------ RAW DATA

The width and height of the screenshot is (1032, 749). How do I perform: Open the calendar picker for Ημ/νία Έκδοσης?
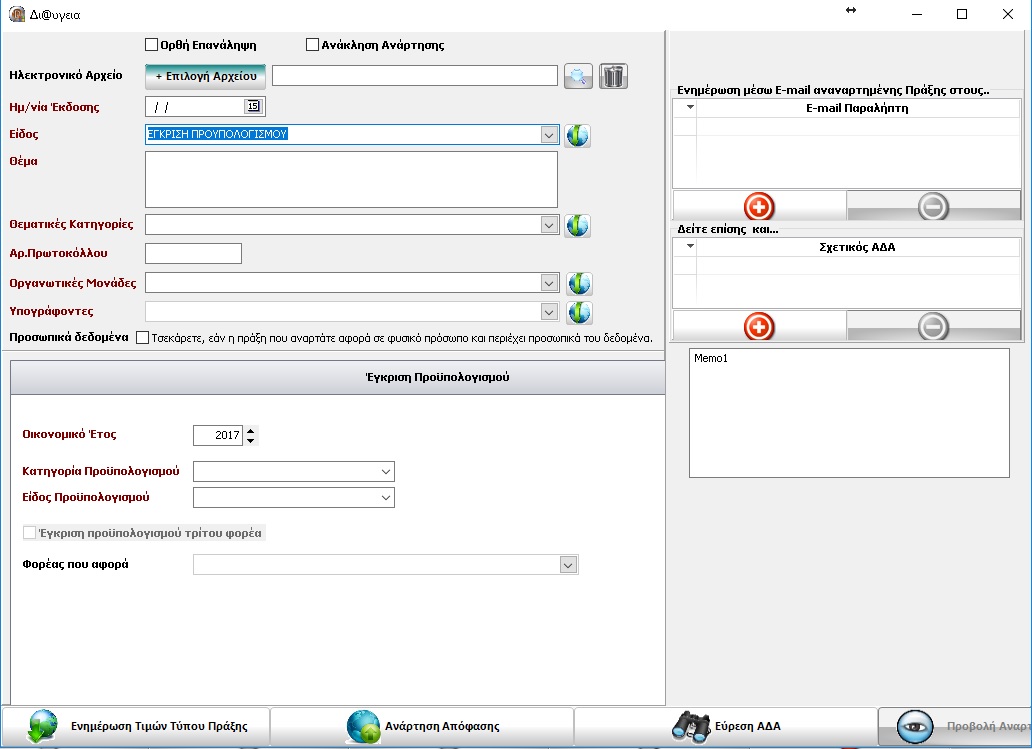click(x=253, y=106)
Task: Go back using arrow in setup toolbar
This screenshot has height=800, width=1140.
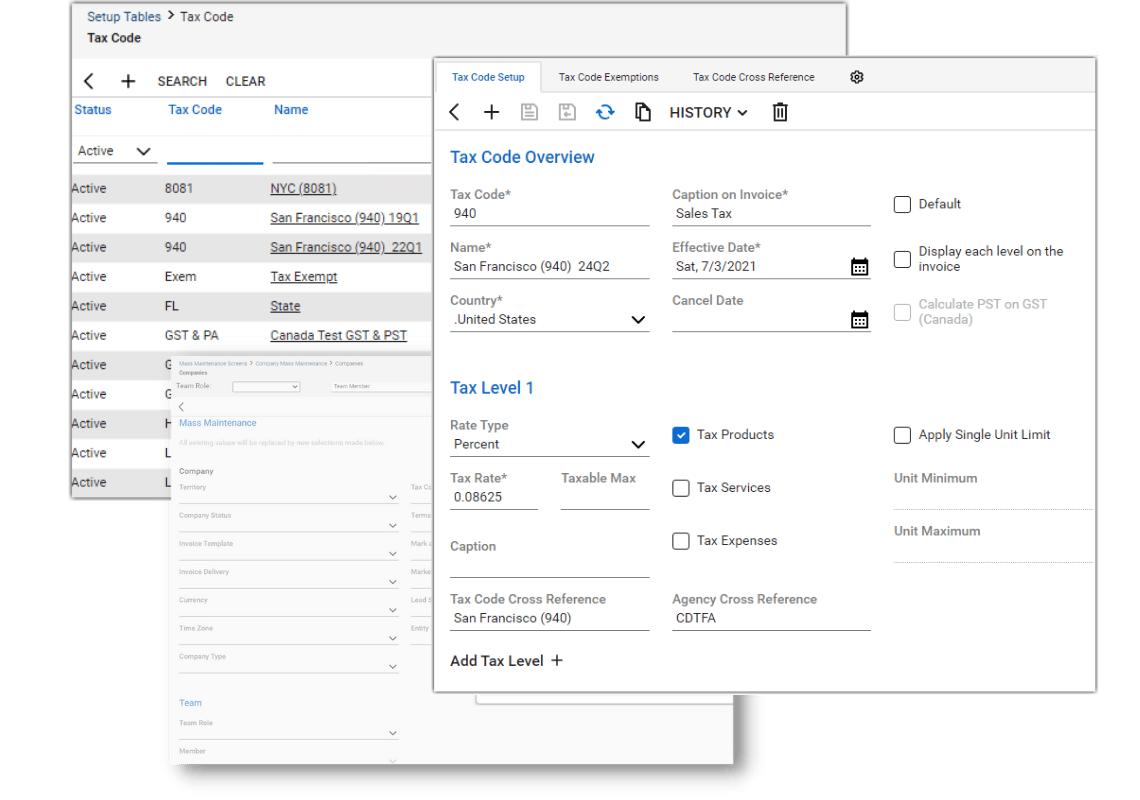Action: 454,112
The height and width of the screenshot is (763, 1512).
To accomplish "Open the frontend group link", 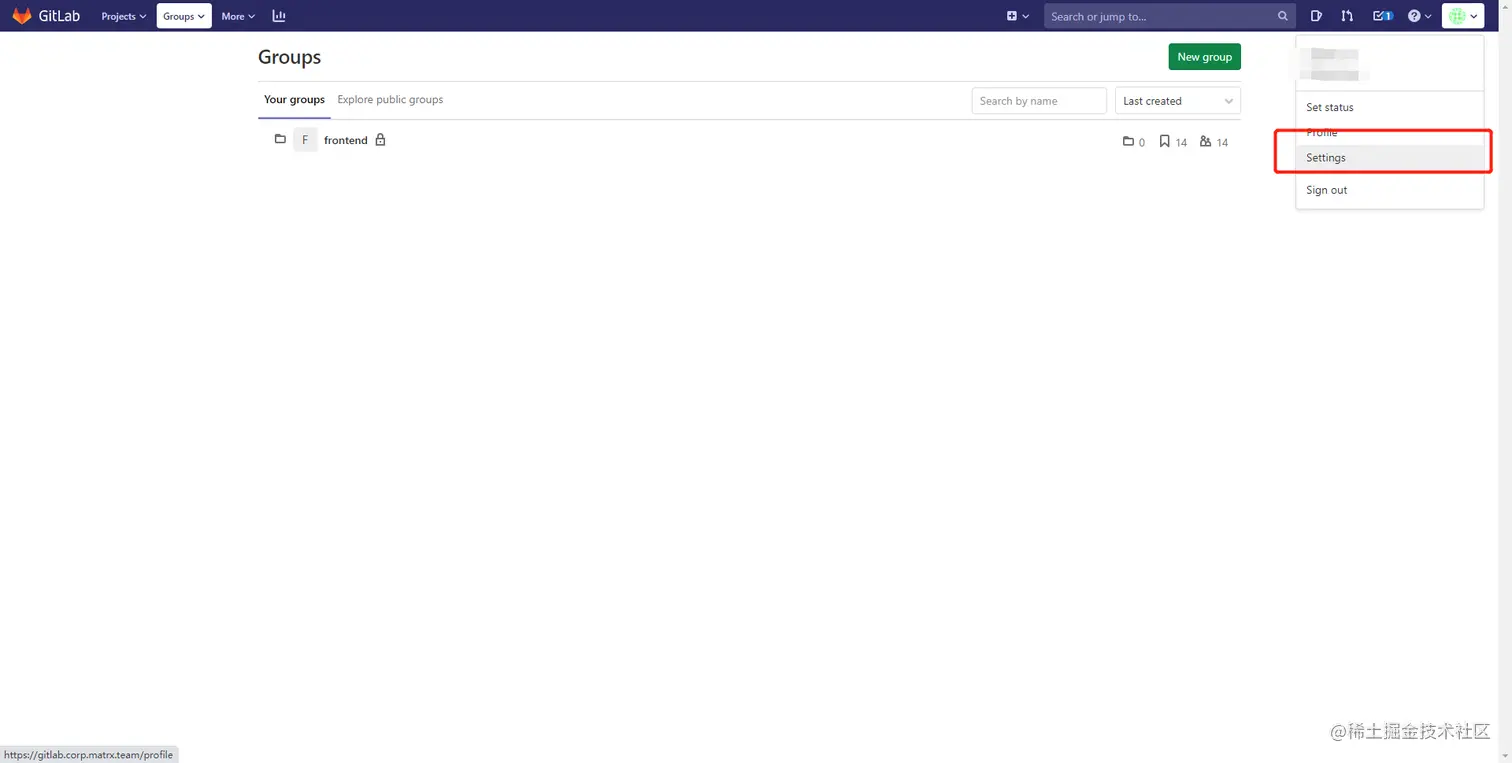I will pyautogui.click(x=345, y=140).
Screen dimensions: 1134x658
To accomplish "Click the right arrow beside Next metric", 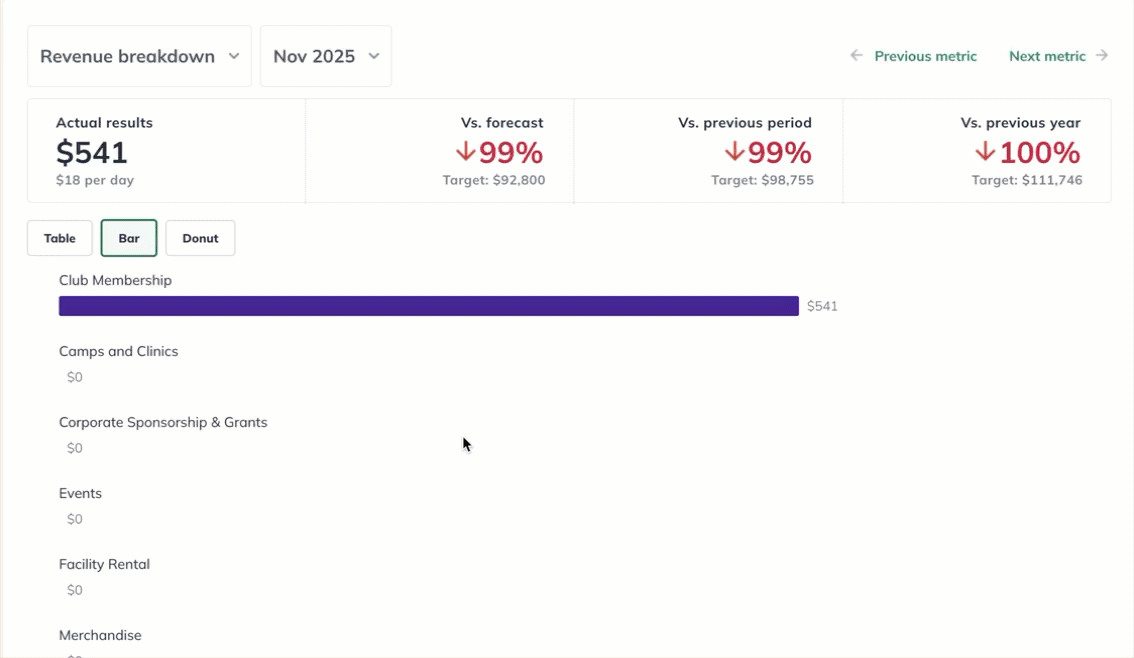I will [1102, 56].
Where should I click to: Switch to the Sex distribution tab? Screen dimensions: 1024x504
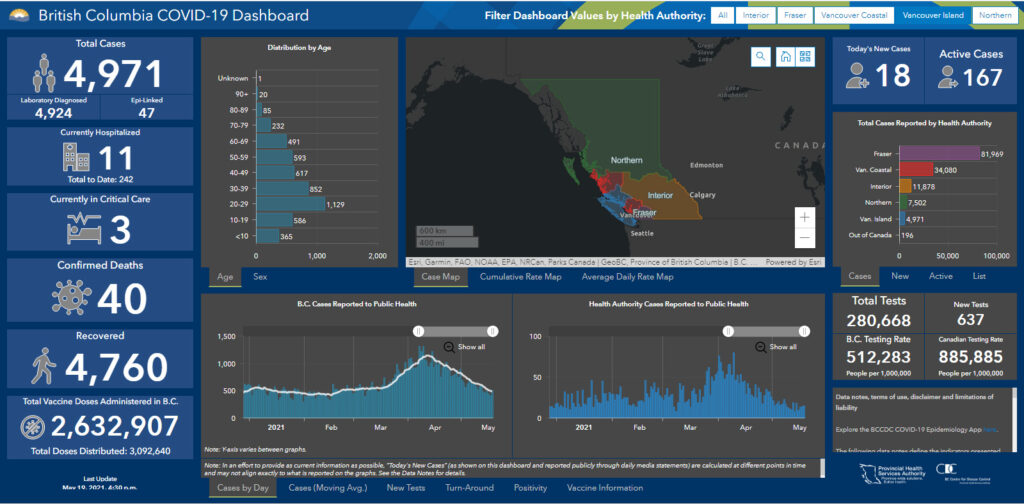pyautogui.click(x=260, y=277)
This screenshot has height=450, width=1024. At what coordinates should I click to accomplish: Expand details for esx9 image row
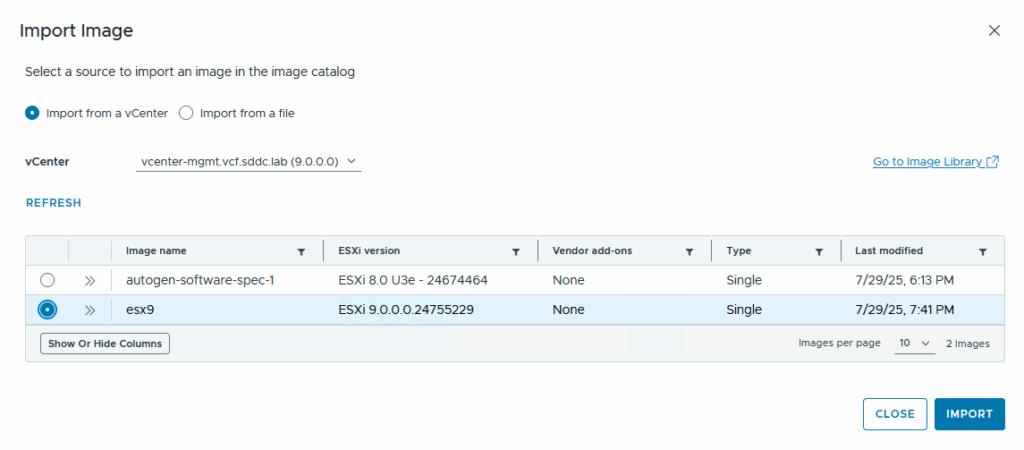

------------

_WHAT THIS TASK INVOLVES_. With the pictures excluded, retype exactly the lines from the one containing "Where should I" through the last line of the listing, both ends included.

_YOUR SOLUTION_.
Where should I click to: Switch to the Sex distribution tab? Screen dimensions: 1024x504
pyautogui.click(x=260, y=277)
This screenshot has height=450, width=1024. At what coordinates should I click to accomplish: Expand details for esx9 image row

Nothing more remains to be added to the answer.